WHAT THIS TASK INVOLVES: Taking the line with "Click the 44.3 MB size value" as the first, copy every line through the end of the records below exactly. Do not include pictures.

Records from a collection
━━━━

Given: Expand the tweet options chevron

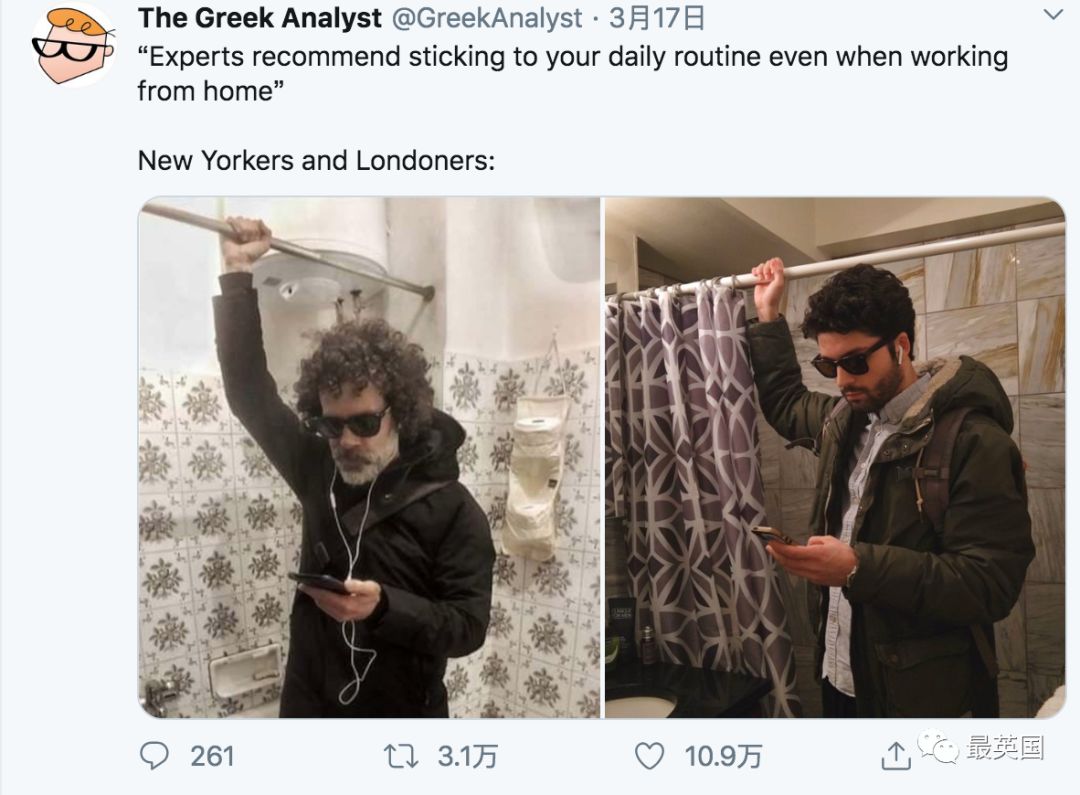Looking at the screenshot, I should (x=1053, y=14).
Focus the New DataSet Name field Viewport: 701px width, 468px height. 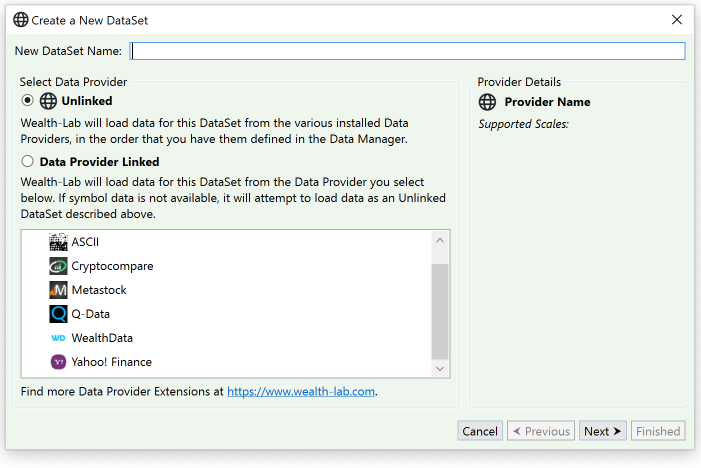(x=407, y=51)
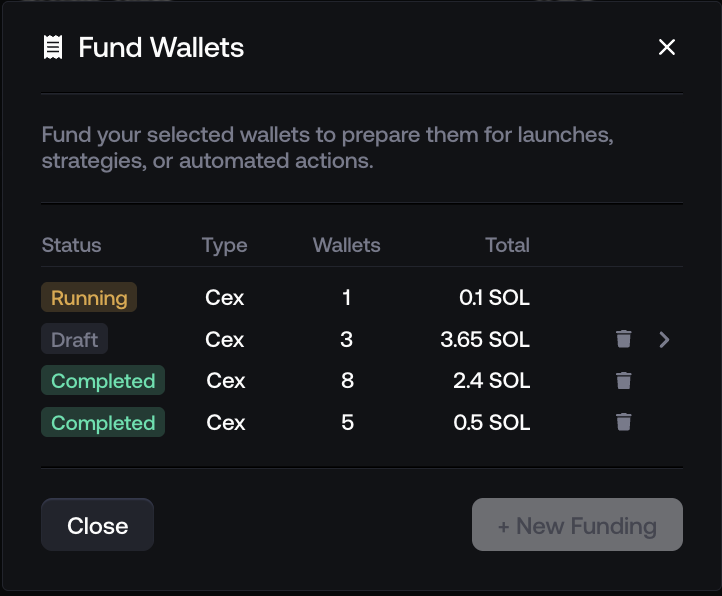Click the Wallets column header
Image resolution: width=722 pixels, height=596 pixels.
click(346, 245)
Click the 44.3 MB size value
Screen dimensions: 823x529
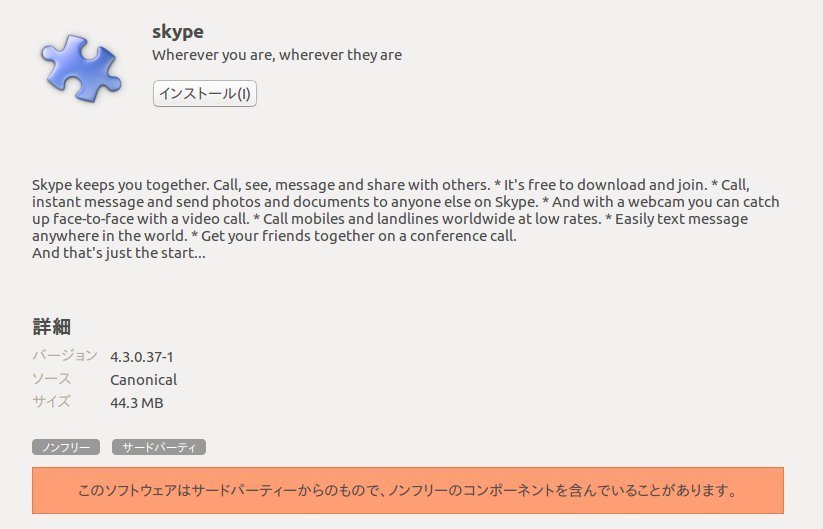tap(136, 403)
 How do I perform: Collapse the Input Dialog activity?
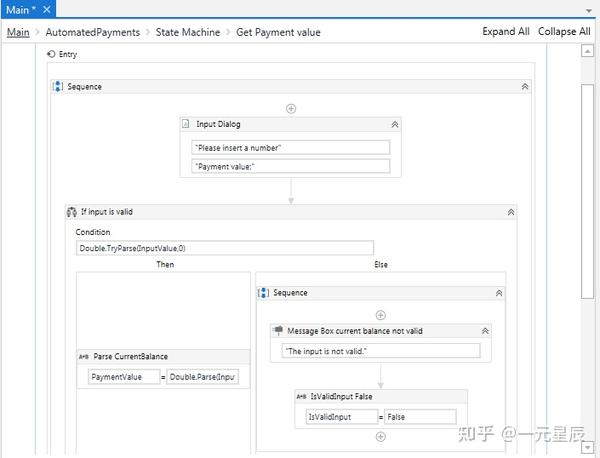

━━━━

SOLUTION BELOW:
Click the 44.3 MB size value
Screen dimensions: 823x529
tap(136, 403)
 How do I perform: Collapse the Input Dialog activity?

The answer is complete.